[Stored data entries]
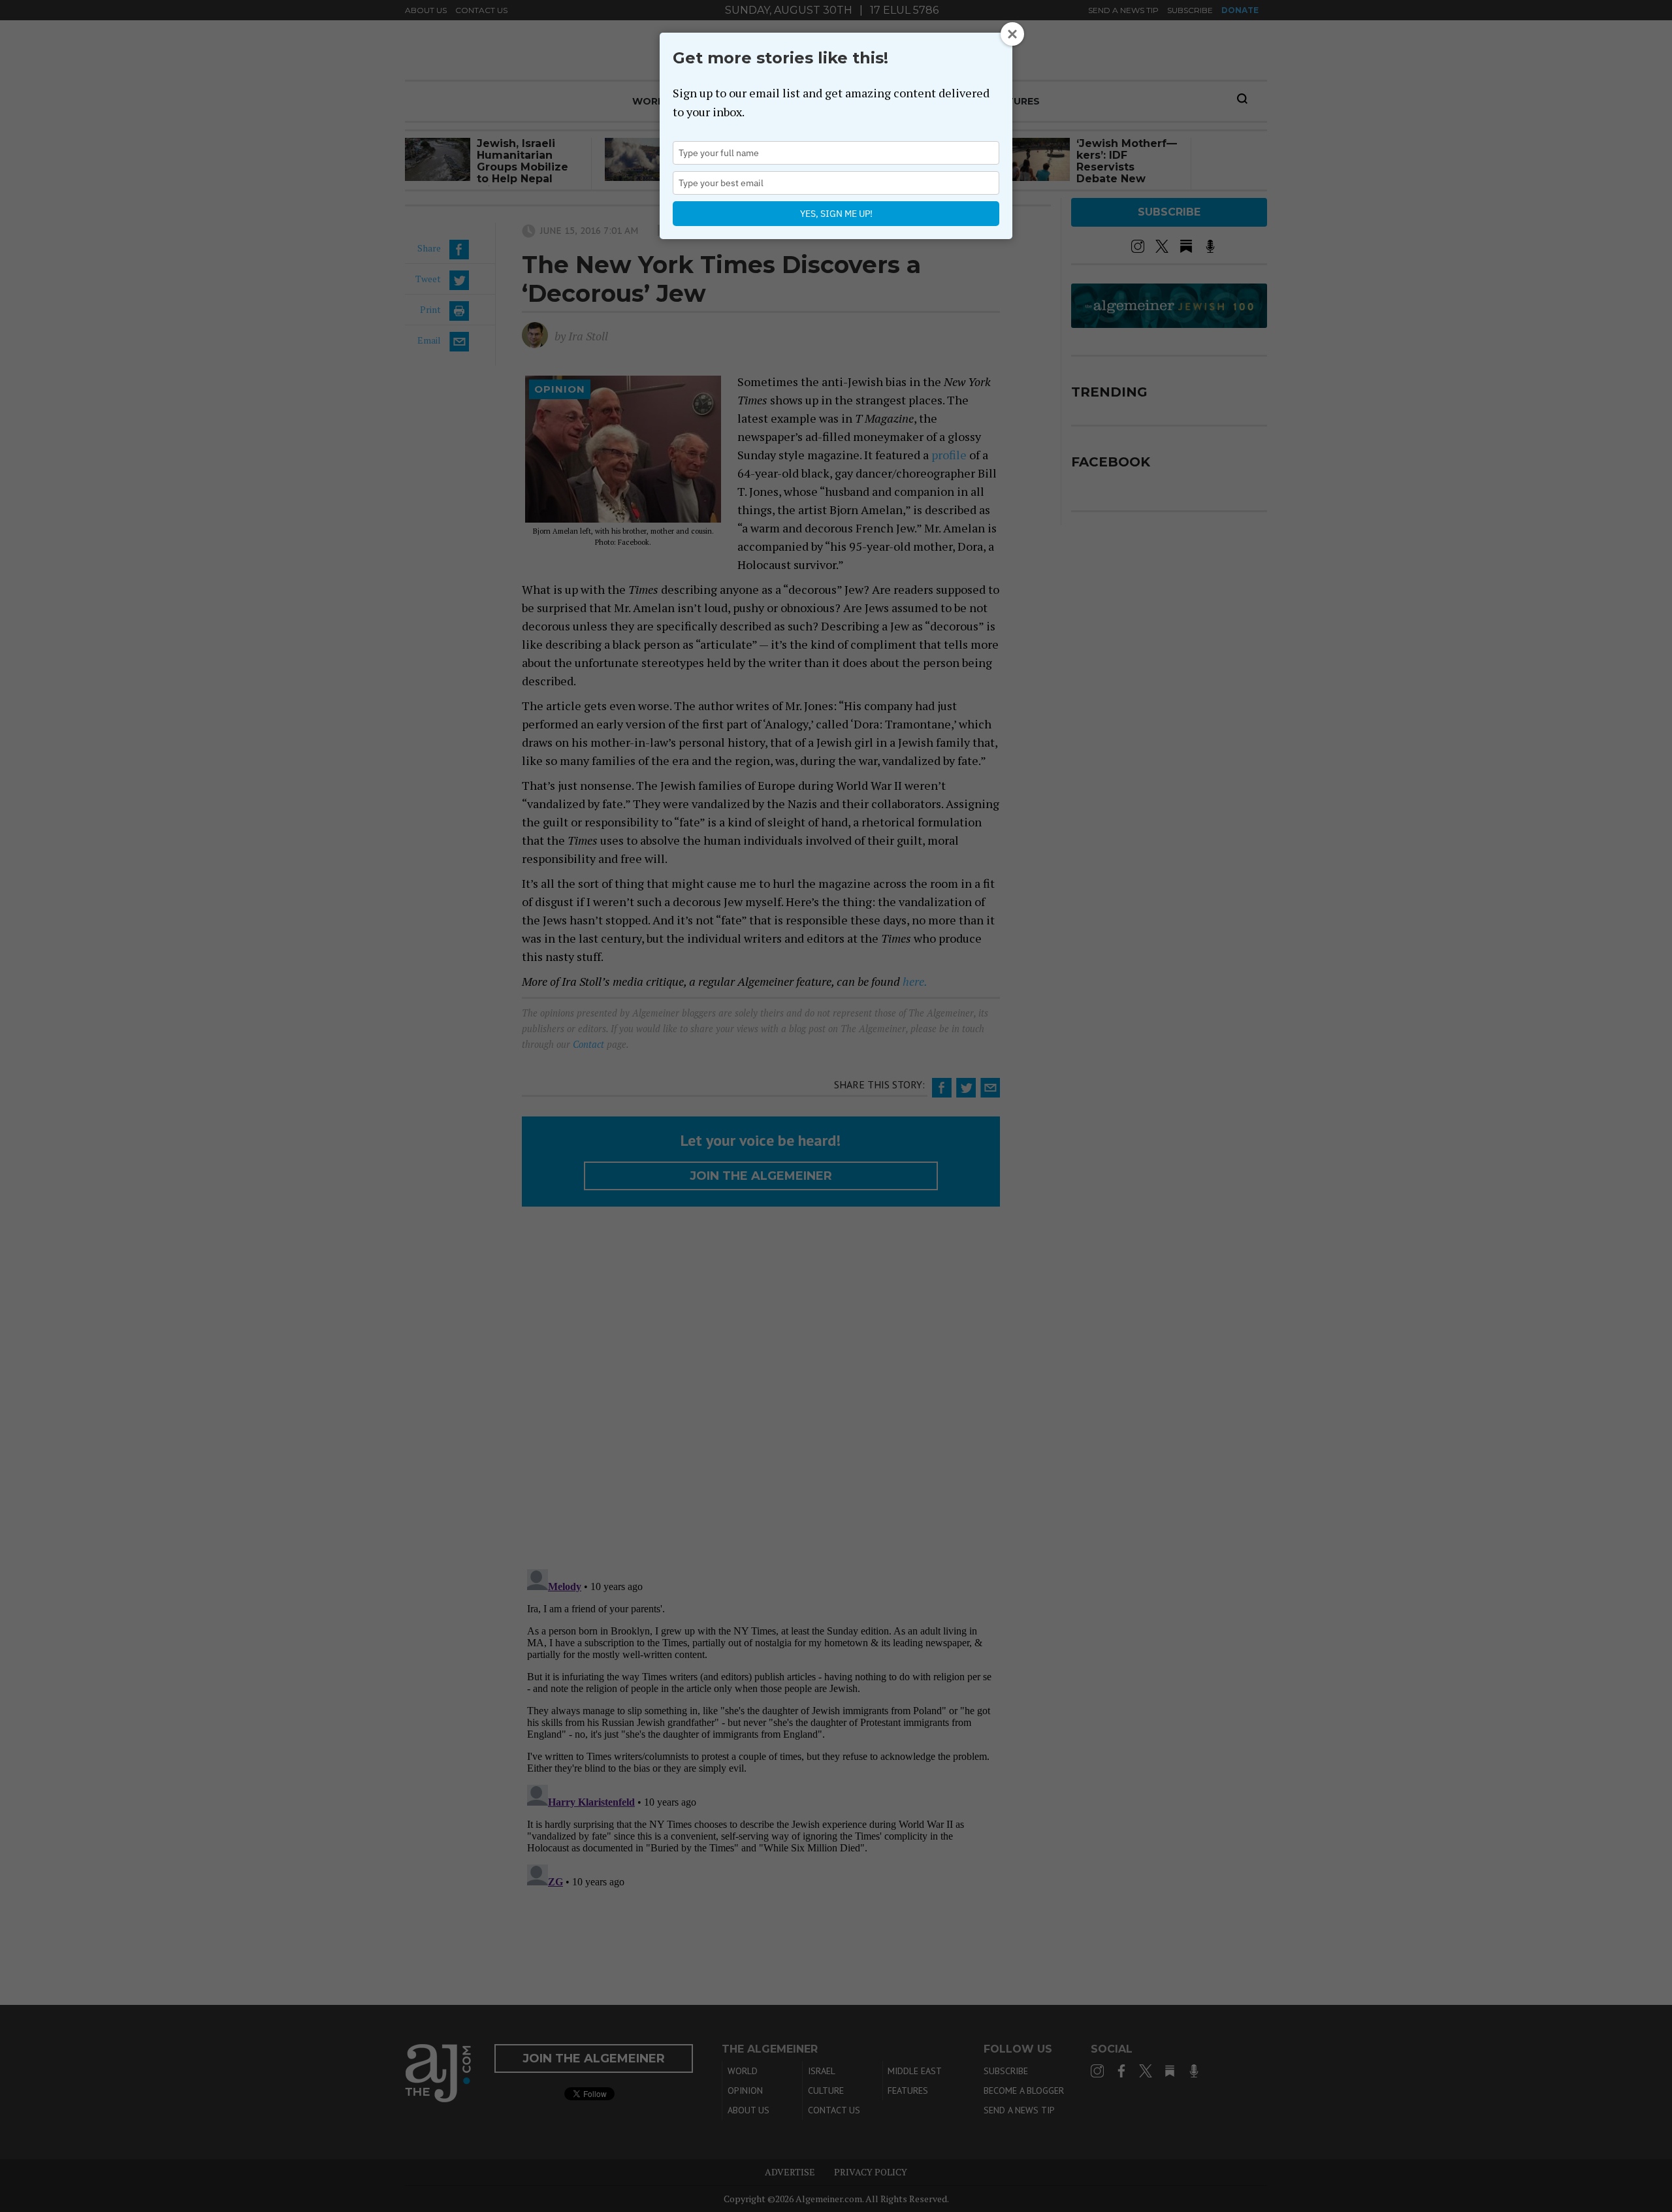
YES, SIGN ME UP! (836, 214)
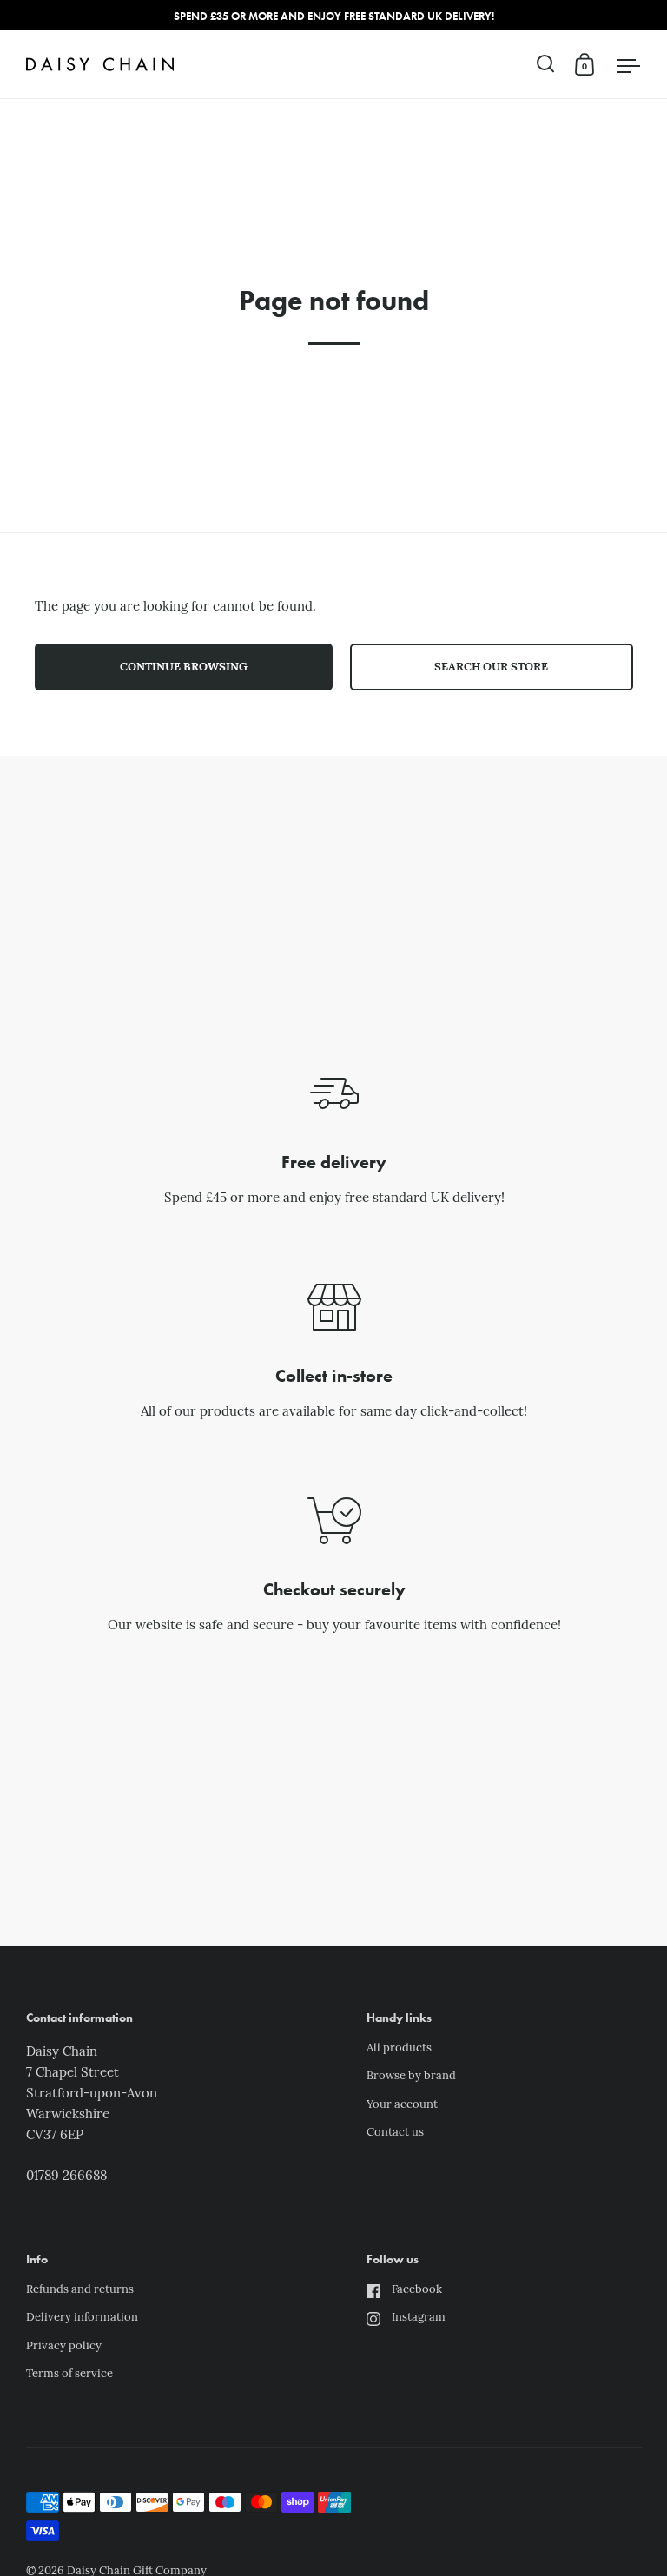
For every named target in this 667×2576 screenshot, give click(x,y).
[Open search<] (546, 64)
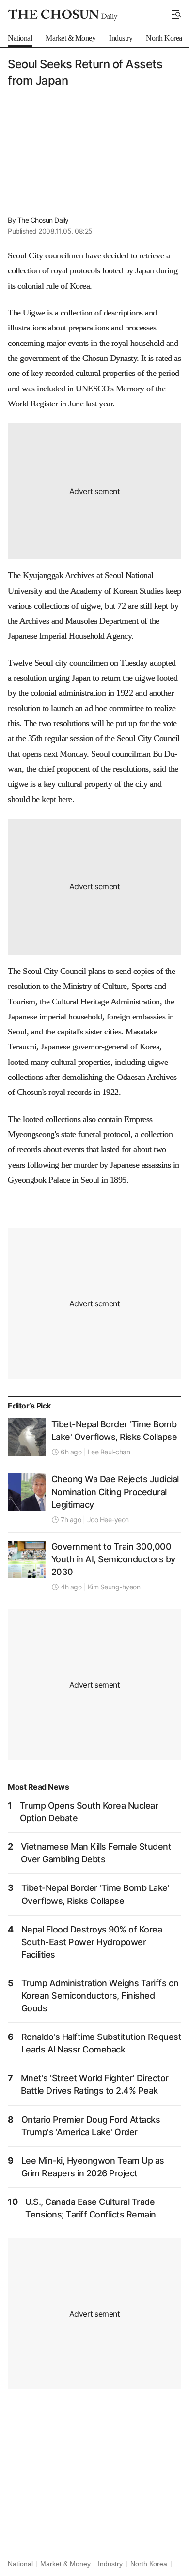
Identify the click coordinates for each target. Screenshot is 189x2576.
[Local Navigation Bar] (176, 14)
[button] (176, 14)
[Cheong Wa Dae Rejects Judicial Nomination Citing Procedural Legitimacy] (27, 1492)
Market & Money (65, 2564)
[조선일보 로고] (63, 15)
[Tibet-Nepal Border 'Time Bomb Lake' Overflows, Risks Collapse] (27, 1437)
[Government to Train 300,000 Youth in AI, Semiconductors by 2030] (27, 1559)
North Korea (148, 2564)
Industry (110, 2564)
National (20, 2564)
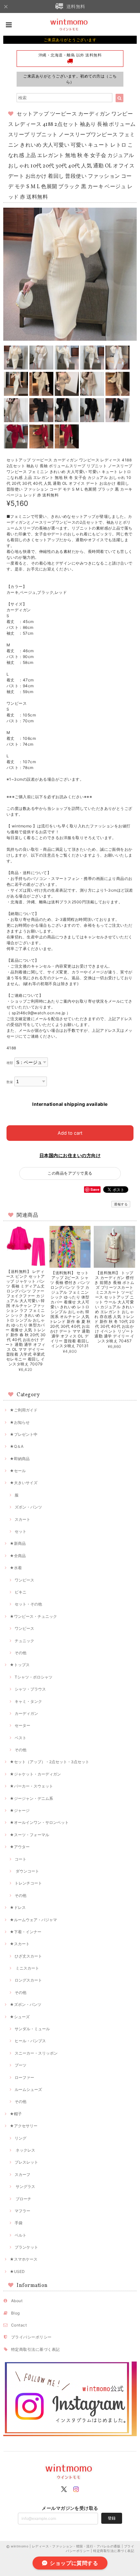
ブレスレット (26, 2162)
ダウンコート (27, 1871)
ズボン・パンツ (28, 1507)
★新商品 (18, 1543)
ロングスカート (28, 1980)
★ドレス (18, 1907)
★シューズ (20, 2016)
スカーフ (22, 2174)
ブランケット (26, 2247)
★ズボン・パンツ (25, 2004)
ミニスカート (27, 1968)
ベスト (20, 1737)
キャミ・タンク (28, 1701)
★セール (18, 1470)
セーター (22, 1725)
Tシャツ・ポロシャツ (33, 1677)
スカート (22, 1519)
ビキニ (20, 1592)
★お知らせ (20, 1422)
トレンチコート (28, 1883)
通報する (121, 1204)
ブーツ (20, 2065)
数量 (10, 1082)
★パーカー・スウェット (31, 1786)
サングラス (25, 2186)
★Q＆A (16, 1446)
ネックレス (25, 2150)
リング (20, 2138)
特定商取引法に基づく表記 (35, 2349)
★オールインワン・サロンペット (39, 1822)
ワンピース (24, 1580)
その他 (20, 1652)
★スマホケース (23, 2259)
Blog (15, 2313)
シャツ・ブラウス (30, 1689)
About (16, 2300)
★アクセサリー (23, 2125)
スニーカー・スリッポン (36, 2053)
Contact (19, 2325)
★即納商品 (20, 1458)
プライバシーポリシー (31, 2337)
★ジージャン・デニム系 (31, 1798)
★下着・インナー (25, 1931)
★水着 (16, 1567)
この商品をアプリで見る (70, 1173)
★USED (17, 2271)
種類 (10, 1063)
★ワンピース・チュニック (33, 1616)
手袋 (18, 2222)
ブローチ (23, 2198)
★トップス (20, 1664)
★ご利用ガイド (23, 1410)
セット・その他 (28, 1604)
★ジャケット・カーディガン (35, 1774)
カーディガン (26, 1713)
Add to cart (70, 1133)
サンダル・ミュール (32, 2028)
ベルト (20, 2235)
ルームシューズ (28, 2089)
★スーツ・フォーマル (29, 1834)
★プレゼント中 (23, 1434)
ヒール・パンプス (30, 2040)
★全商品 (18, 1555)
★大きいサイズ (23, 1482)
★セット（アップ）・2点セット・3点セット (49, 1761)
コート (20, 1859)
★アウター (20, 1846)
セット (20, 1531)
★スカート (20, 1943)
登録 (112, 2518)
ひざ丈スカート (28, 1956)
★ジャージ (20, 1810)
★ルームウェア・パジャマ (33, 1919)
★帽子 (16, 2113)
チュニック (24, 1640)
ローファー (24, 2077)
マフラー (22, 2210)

TASK BRIEF » Could you write out, exactly as they stand, only the lines above that begin at the line with "Tシャツ・ポロシャツ (33, 1677)" and stop after the line with "ヒール・パンプス (30, 2040)"?

EXPECTED ANSWER »
Tシャツ・ポロシャツ (33, 1677)
スカート (22, 1519)
ビキニ (20, 1592)
★お知らせ (20, 1422)
トレンチコート (28, 1883)
通報する (121, 1204)
ブーツ (20, 2065)
数量 (10, 1082)
★パーカー・スウェット (31, 1786)
サングラス (25, 2186)
★Q＆A (16, 1446)
ネックレス (25, 2150)
リング (20, 2138)
特定商取引法に基づく表記 (35, 2349)
★オールインワン・サロンペット (39, 1822)
ワンピース (24, 1580)
その他 (20, 1652)
★スマホケース (23, 2259)
Blog (15, 2313)
シャツ・ブラウス (30, 1689)
About (16, 2300)
★アクセサリー (23, 2125)
スニーカー・スリッポン (36, 2053)
Contact (19, 2325)
★即納商品 (20, 1458)
プライバシーポリシー (31, 2337)
★ジージャン・デニム系 (31, 1798)
★下着・インナー (25, 1931)
★水着 (16, 1567)
この商品をアプリで見る (70, 1173)
★USED (17, 2271)
種類 (10, 1063)
★ワンピース・チュニック (33, 1616)
手袋 (18, 2222)
ブローチ (23, 2198)
★トップス (20, 1664)
★ご利用ガイド (23, 1410)
セット・その他 (28, 1604)
★ジャケット・カーディガン (35, 1774)
カーディガン (26, 1713)
Add to cart (70, 1133)
サンダル・ミュール (32, 2028)
ベルト (20, 2235)
ルームシューズ (28, 2089)
★スーツ・フォーマル (29, 1834)
★プレゼント中 (23, 1434)
ヒール・パンプス (30, 2040)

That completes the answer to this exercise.